With the above three variables, it should be possible to calculate baseline_avg_rows (the row size of the compressed data) <br />
**bl_max_dist** is calculated from all the uvw values (not just the valid ones)

I think the formular for this calculation is the following: <br/>
 number of valid rows divide by (EW max distance divide by Max baseline)

In [9]:
def _averaging_rows(time, ant1, ant2, uvw, flagged_rows, ubl=None):
    # TODO(smasoka)
    # Understand this
    # Need to index passed argument lists,
    # as atop contracts over dimensions not present in the output.
    # ant1 = ant1[0]
    # ant2 = ant2[0]
    # uvw = uvw[0][0]
    # flagged_rows = flagged_rows[0]

    print ant1.shape
    print ant2.shape
    print uvw.shape
    print flagged_rows.shape

    # Create empty array container with shape of the unique baselines
    baseline_avg_rows = np.empty(ubl.shape[0], dtype=np.int32)
    print baseline_avg_rows.shape
    print

    unflagged = flagged_rows == False
    print unflagged
    print type(unflagged)

    print "UBL"
    print "UBL SHAPE " +str(ubl.shape)
    print "UBL SIZE " +str(ubl.size)
    print

    # Foreach baseline
    for bl, (a1, a2) in enumerate(ubl):
        print "bl : %s, a1 : %s, a2 : %s" %(bl, a1, a2)
        # Find rows associated with each baseline
        # also removing flagged rows
        valid_rows = (ant1 == a1) & (ant2 == a2) & unflagged
        # depending on the unflagged, valid_rows can be reduced, smaller
        print "VALID_ROWS " +str(valid_rows.shape)
        # print
        # Maximum EW distance for each baseline
        bl_max_ew = np.abs(uvw[valid_rows, 0]).sum(axis=0)
        print "MAX EW DISTANCE " +str(bl_max_ew)

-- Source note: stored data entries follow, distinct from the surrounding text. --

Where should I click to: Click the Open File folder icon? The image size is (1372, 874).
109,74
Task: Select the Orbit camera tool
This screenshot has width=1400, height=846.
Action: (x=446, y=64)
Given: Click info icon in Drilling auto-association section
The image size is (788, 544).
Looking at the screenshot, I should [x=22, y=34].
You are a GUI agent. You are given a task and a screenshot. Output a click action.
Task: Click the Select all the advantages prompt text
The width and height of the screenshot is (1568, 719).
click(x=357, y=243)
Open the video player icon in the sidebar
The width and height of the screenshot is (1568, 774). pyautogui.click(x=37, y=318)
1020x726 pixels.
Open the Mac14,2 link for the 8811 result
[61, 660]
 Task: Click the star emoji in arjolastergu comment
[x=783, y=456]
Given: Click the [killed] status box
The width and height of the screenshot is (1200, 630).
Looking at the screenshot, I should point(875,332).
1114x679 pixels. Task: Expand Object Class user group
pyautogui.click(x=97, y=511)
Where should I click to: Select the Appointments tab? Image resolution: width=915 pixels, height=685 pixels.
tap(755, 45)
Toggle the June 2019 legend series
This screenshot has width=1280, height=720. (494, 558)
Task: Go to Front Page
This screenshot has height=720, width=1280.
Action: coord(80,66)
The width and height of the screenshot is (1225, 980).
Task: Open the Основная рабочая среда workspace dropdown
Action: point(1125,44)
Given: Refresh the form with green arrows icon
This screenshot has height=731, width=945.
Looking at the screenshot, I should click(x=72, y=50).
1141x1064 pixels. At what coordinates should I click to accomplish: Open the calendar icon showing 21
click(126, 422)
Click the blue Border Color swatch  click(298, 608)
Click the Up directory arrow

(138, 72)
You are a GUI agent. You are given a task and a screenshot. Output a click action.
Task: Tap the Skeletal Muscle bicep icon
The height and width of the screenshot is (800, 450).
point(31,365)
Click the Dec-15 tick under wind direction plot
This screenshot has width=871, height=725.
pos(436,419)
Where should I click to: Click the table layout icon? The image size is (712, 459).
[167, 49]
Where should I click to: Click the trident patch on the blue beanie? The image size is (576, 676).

        # Figure out what the averaged number of rows will be
        # I think np.divmod is the way to do this
        # baseline_avg_rows[i] = np.divmod(valid_rows)
        # Number (count) of valid_rows for this baseline
        rows = da.where(valid_rows == True)[0].size
        baseline_num_rows.append(rows)
        # basically for each ubl (120) array, baseline_avg_rows (120) each
        # containing the number of lines/rows (int) : baseline_num_rows

        # After the BDA, the row number will change, so I need to calculate
        # how they will change so I can create dask array(with chucking)
        # to store these new compressed rows. This is where bl_max_ew variable
        # comes in. Right?

    return baseline_avg_rows

Array container to hold all the average rows

In [10]:
scan_baseline_avg_rows = []

For loop that uses dask atop function

In [11]:
for ds in xds:
    # calls _averaging_rows
    # output block pattern ("bl",) --> array of baselines
    # TIME data (row array)
    # ANTENNA1 data (row array)
    # ANTENNA2 data (row array)
    # UVW data (row array and all columns) ???
    # FLAG_ROW data (row array)
    # creates a new_axis for the number of baselines
    # pass the actual array of unique baselines
    # dtype of results
    avg_rows = da.core.atop(_averaging_rows, ("bl",),
                            ds.TIME.data, ("row",),
                            ds.ANTENNA1.data, ("row",),
                            ds.ANTENNA2.data, ("row",),
                            ds.UVW.data, ("row", "(u,v,w)"),
                            ds.FLAG_ROW.data, ("row",),
                            # Must tell dask about the number of baselines
                            new_axes={"bl": ubl.shape[0]},
                            # Pass through ubl to all instances of
                            ubl=ubl,
                            dtype=np.int32)

    scan_baseline_avg_rows.append(avg_rows)

Dask compute with argument "scan_baseline_avg_rows"

In [None]:
dask.compute(scan_baseline_avg_rows)